Soon though, college wasn’t so scary. I made friends just like she said I would. I went to classes just like she said I should. And life fell together in the effortless way that I think it only can when you’re 18.
Our phone calls neither stopped nor lessened. But now I wasn’t calling because I was afraid or homesick. Suddenly, I was calling her to tell her about my classes and my friends. Suddenly, we were laughing together as I regaled stories of dormitory-incidentals and co-ed confusion. Talking to my mom felt no different that gossiping in the hall bathroom with the other girls that lived on my floor.
Four years later as I graduated I came to realize that the calls to my mom had actually increased over the years and although I lived three hours away, I didn’t feel so far away. In fact, I felt perhaps as close to home as I had when I lived there.
And suddenly, I found myself with a job across the country in Boston and that short, three-hour drive to Missoula began to look like a skip down the street.
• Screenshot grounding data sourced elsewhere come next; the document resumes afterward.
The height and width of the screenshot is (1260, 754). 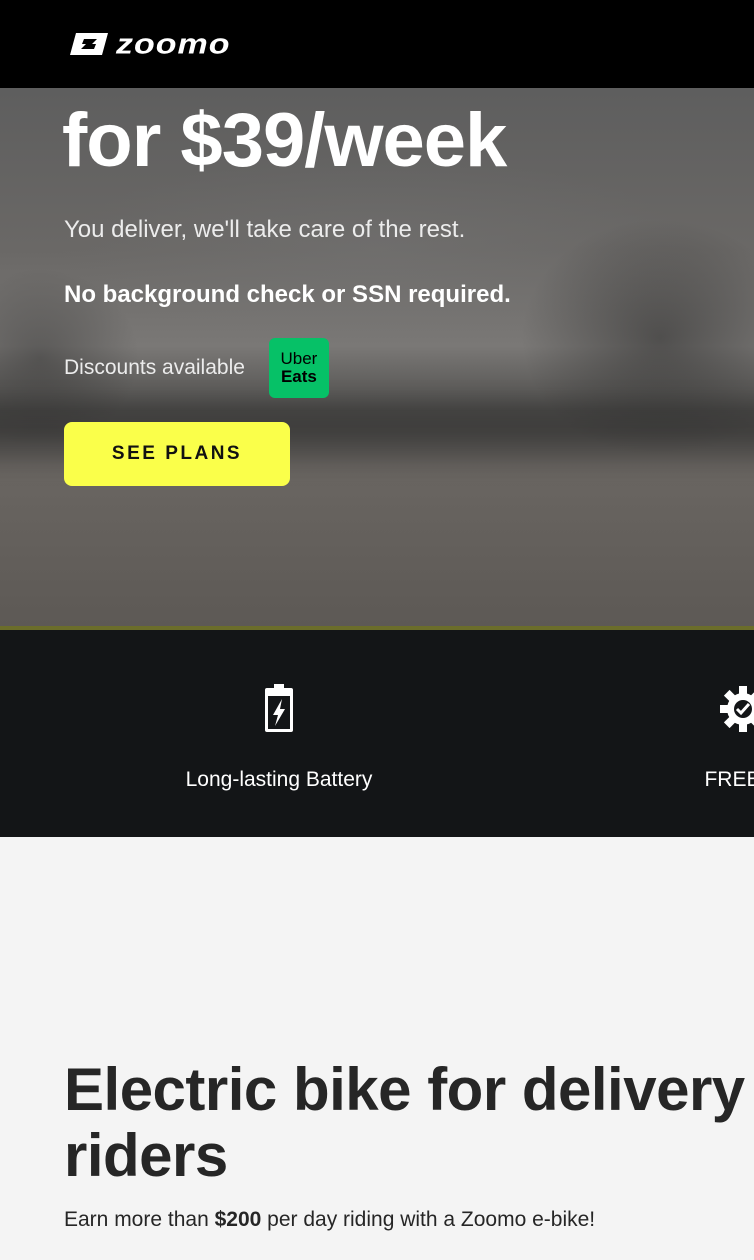 What do you see at coordinates (298, 376) in the screenshot?
I see `uber-eats-badge-line2: Eats` at bounding box center [298, 376].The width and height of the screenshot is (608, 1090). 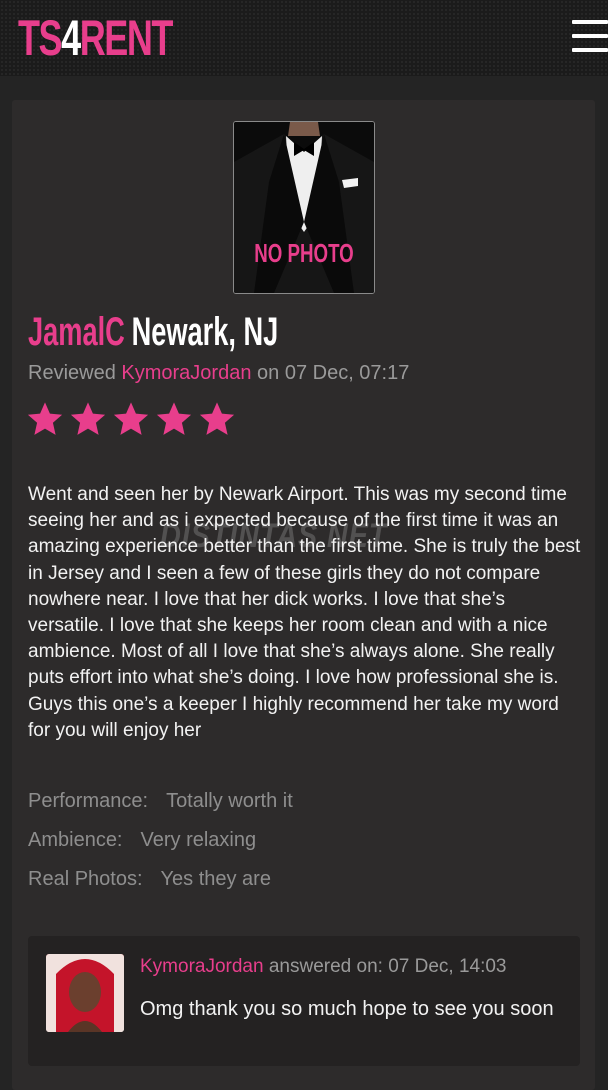 I want to click on reply-date: answered on: 07 Dec, 14:03, so click(x=388, y=966). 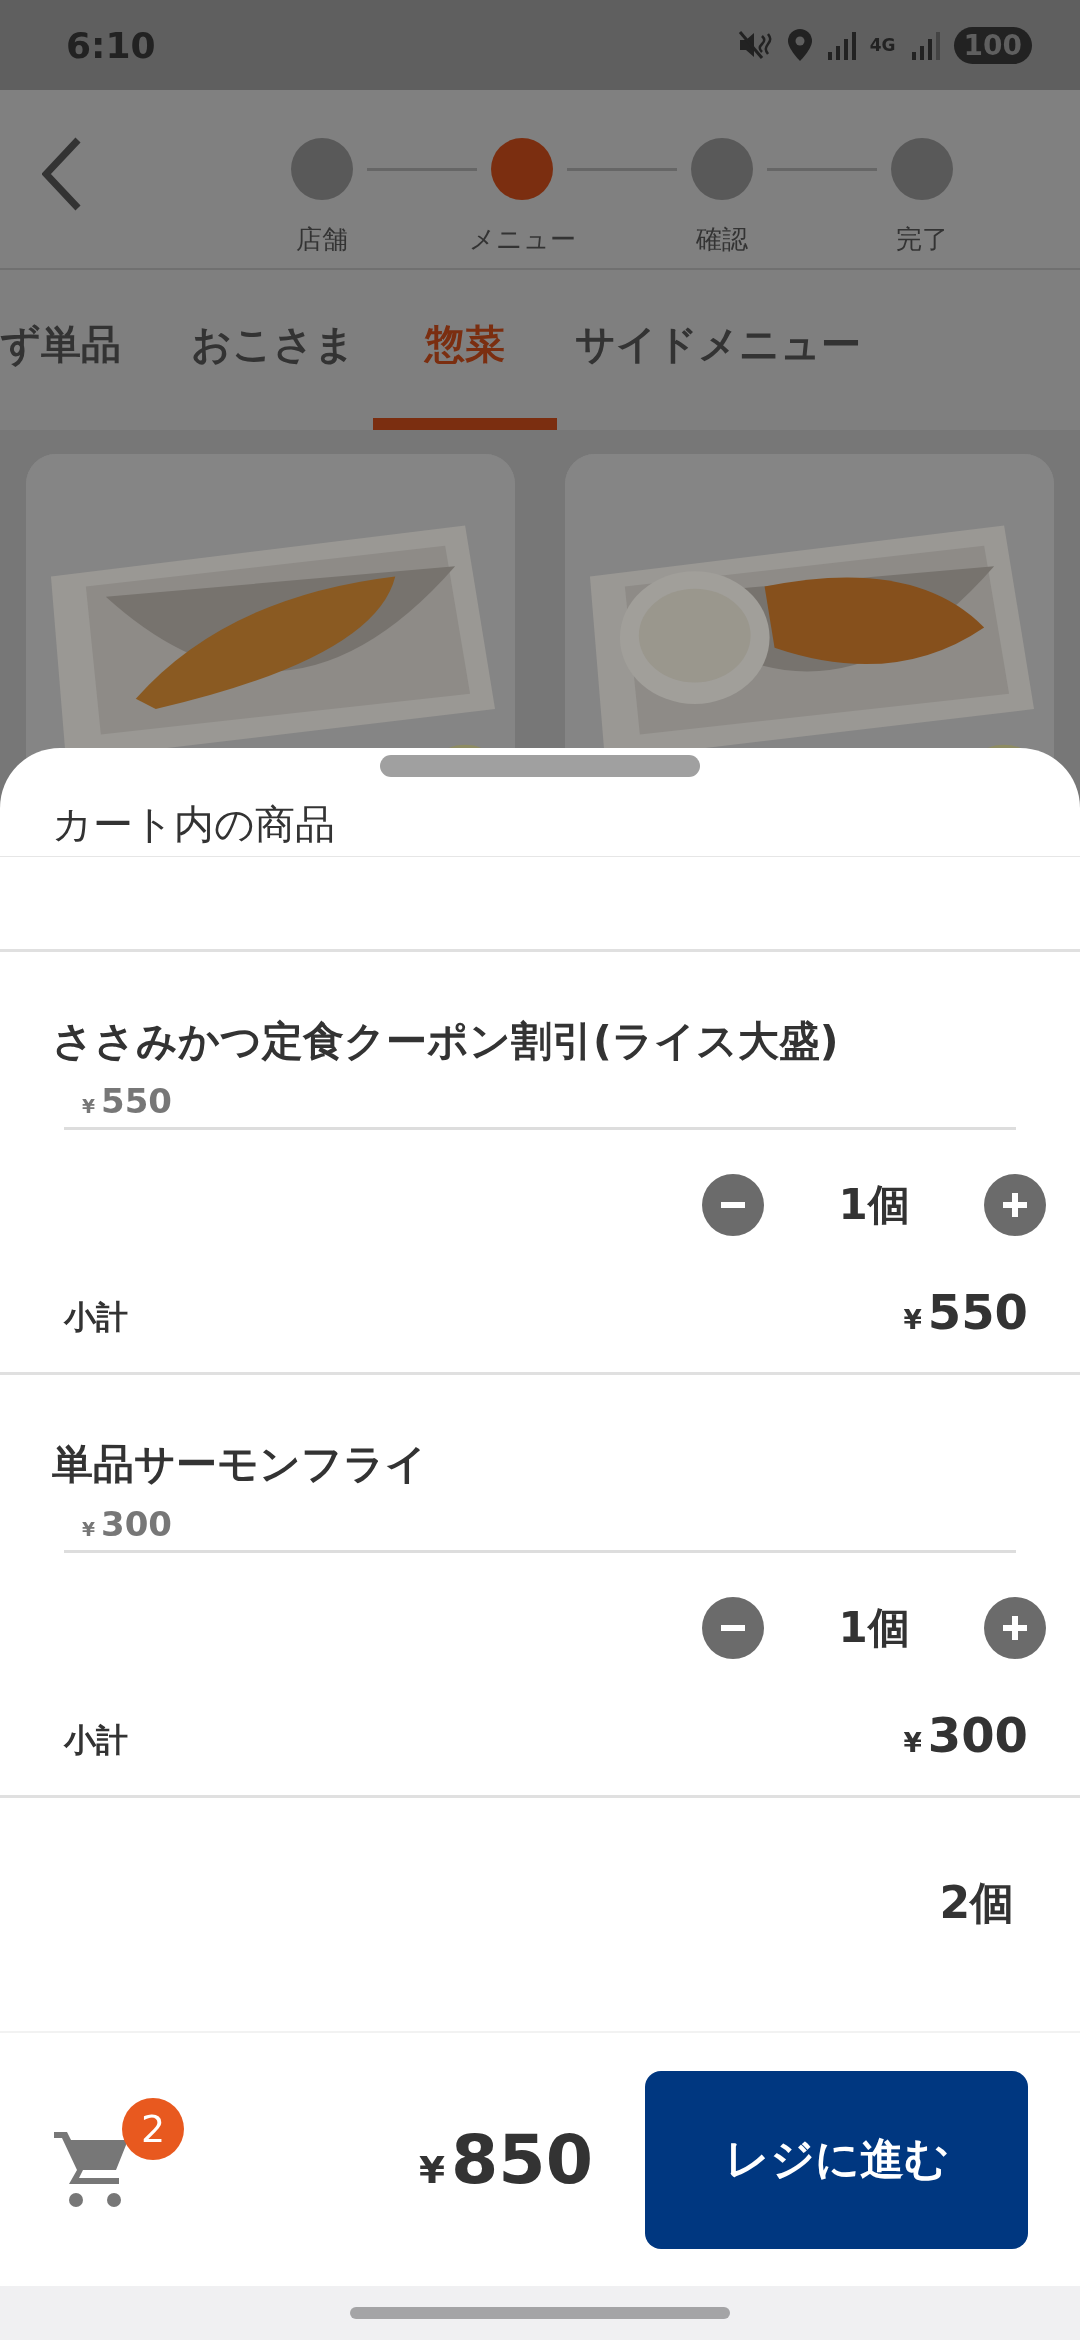 I want to click on step-label: 完了, so click(x=922, y=239).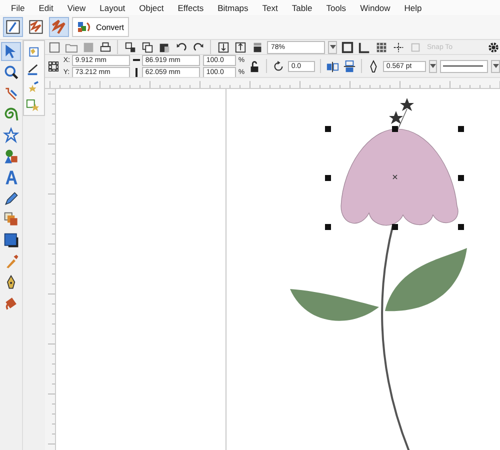 The width and height of the screenshot is (500, 450). I want to click on copy-icon, so click(147, 47).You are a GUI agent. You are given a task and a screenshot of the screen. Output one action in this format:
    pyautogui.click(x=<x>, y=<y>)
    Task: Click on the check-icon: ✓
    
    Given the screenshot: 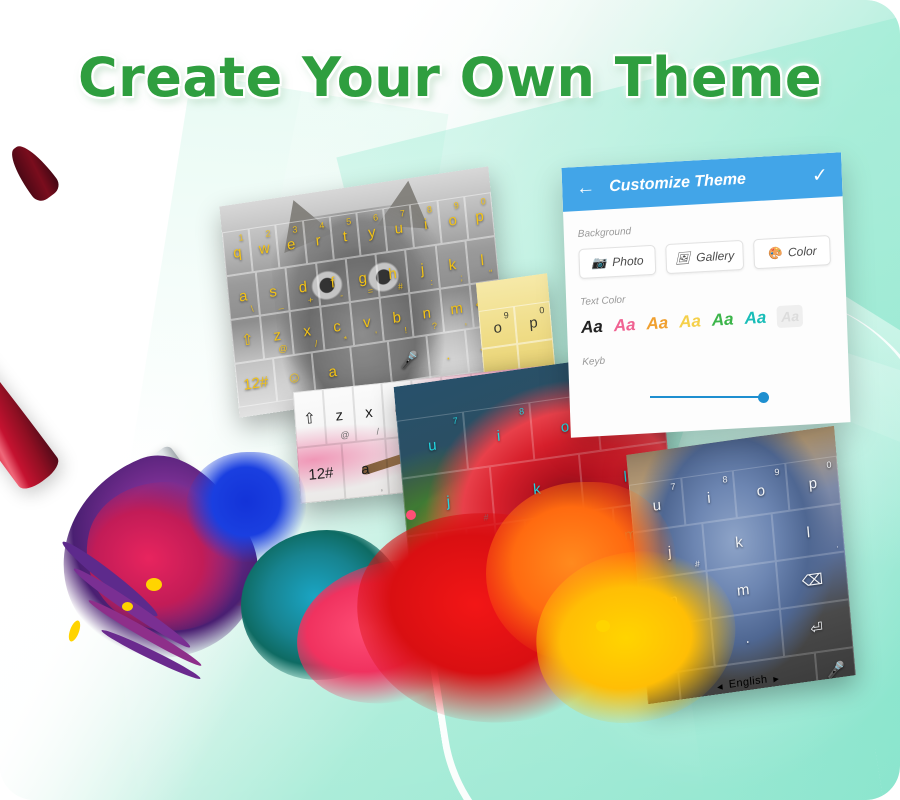 What is the action you would take?
    pyautogui.click(x=820, y=176)
    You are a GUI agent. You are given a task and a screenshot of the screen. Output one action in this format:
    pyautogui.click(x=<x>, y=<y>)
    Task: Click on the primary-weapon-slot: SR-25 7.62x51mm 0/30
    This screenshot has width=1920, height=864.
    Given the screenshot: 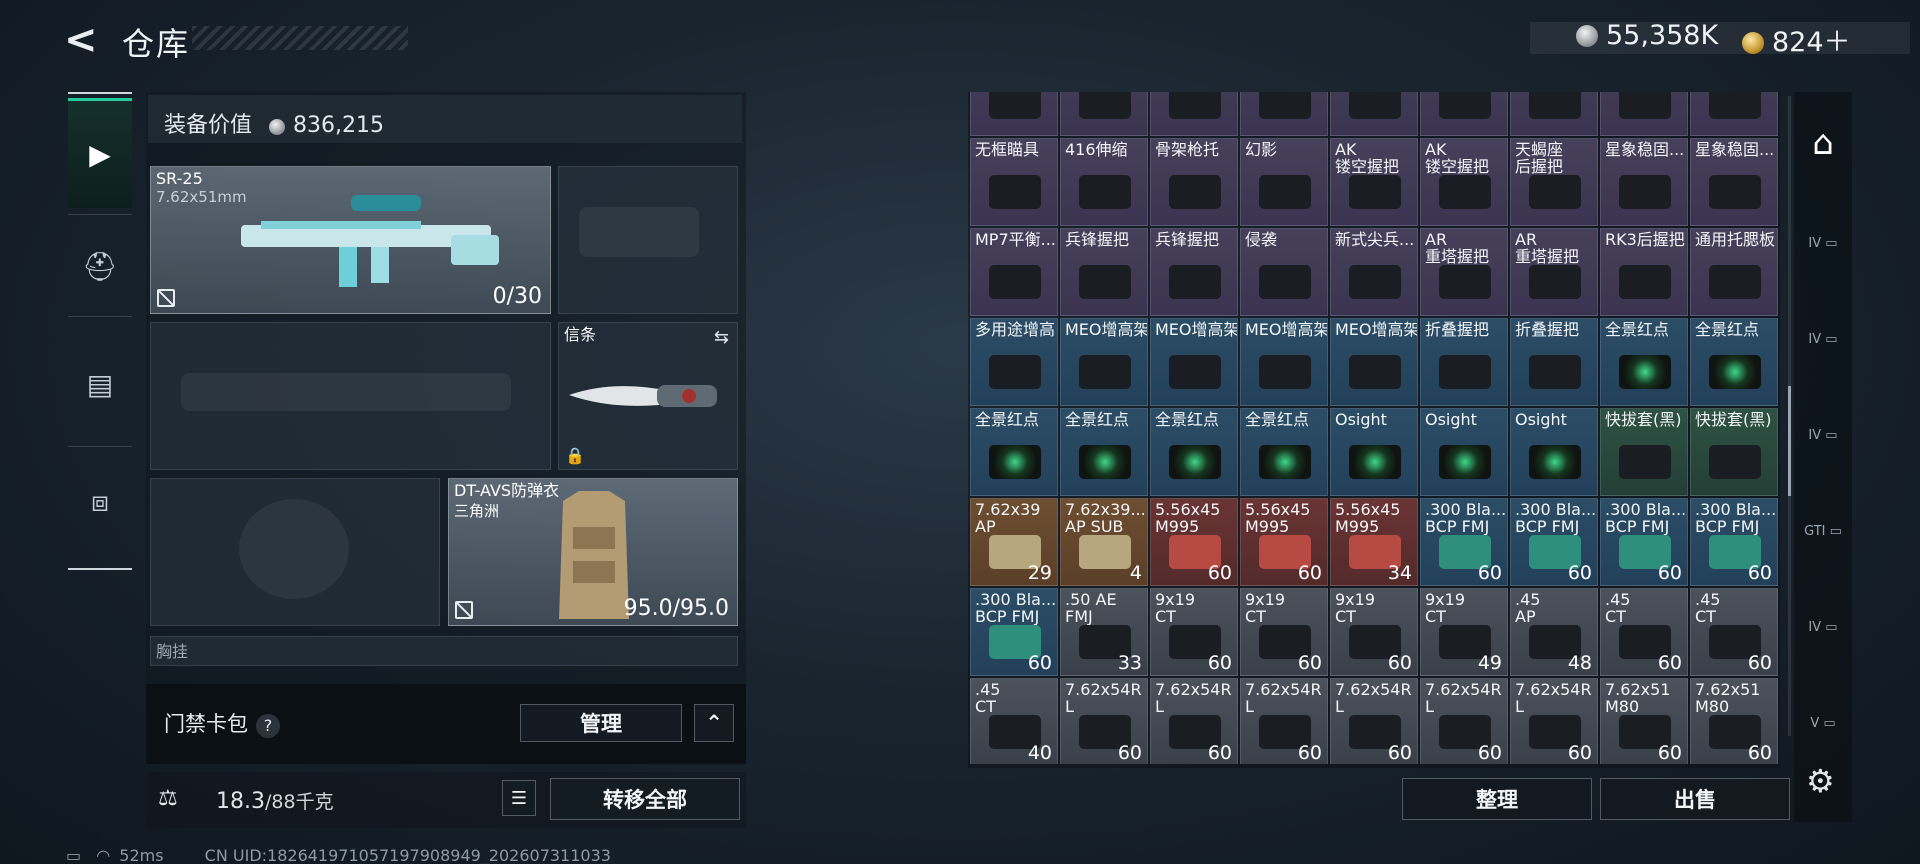 What is the action you would take?
    pyautogui.click(x=350, y=240)
     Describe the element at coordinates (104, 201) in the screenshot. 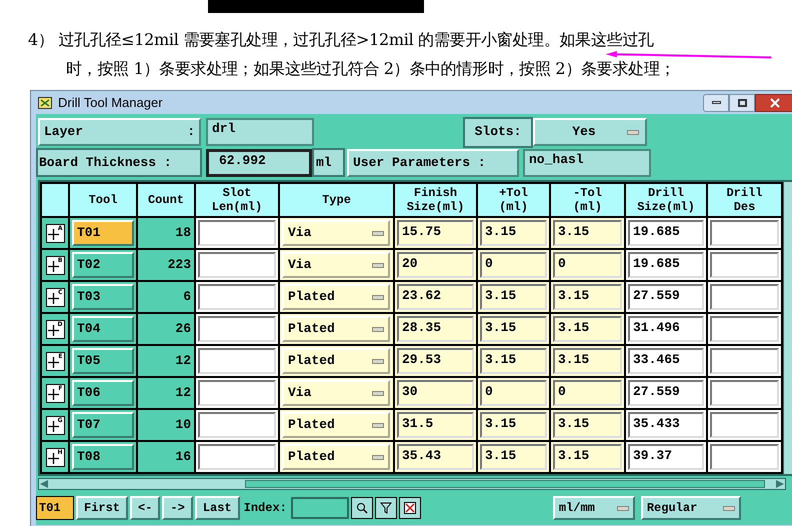

I see `column-header: Tool` at that location.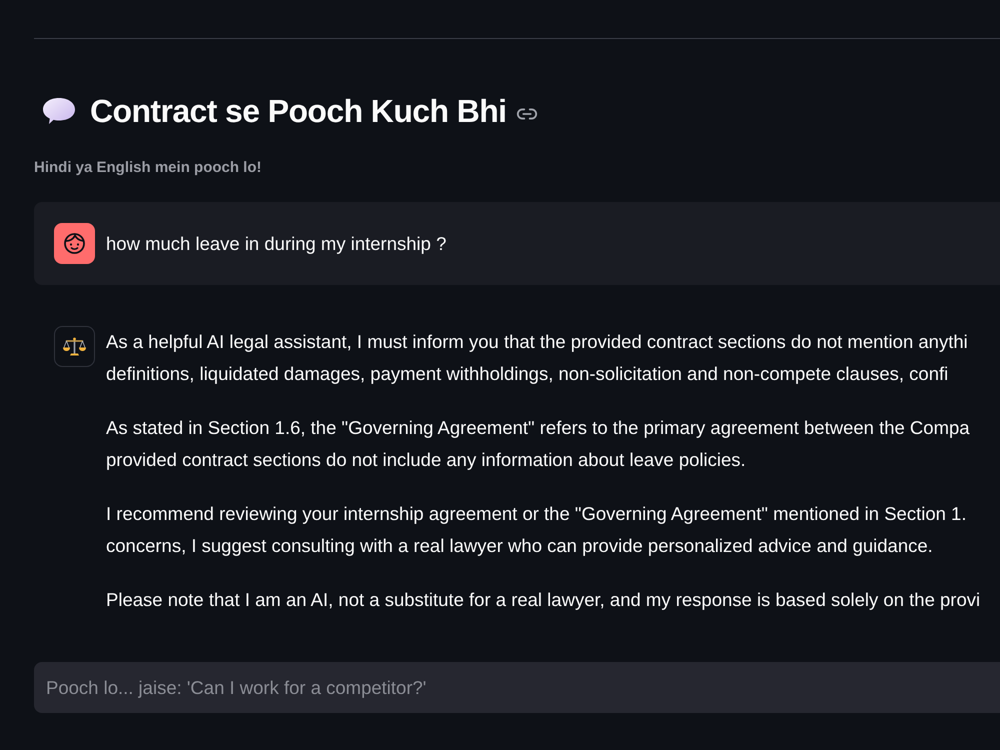 The width and height of the screenshot is (1000, 750). I want to click on response-paragraph: I recommend reviewing your internship agreement or the "Governing Agreement" mentioned in Section 1. concerns, I suggest consulting with a real lawyer who can provide personalized advice and guidance., so click(536, 530).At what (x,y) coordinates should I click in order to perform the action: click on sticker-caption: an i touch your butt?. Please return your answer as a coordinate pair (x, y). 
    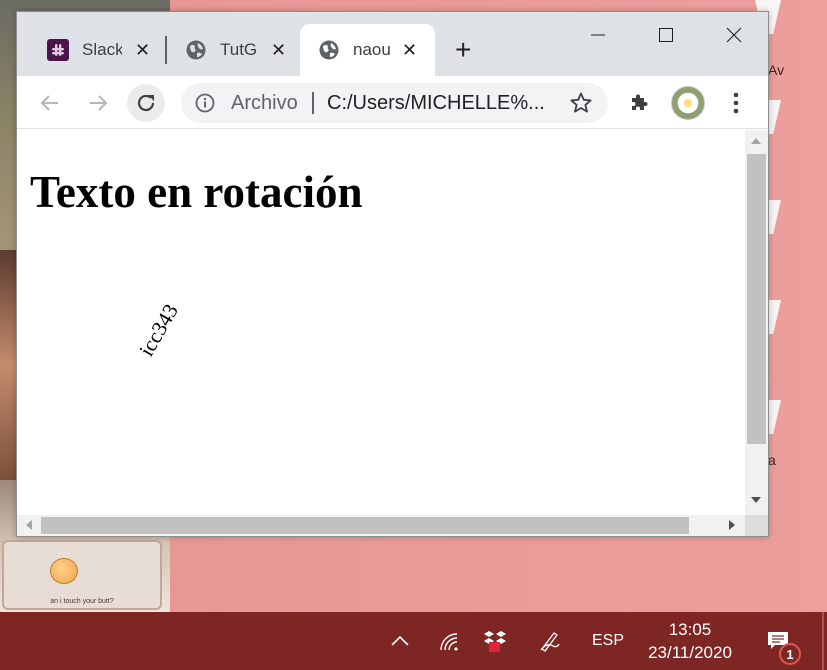
    Looking at the image, I should click on (82, 602).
For the second time in my life, I was nervous about leaving home. But it was time to grow up. It was time to try something new and soak up everything that was offered to me.
I just moved to Boston. And I’m still a little nervous. Everything is new. But now, I have found an appreciation for the unfamiliar. Everything is an adventure and
everything is unknown.
I call my mom five times a day. I regale stories of getting lost walking to the market and the difficulties of sitting still at a desk for an eight-hour shift. I call her from my cubical as I eat lunch and we chat as I walk along the cobblestone paths that I am following toward my future.
In the most basic sense, I couldn’t be any further from my home and from my family. I couldn’t be, physically, any further from my mom.
But in the best way, I know that I couldn’t be any closer to her. And that is something that can’t and won’t change, no matter the distance.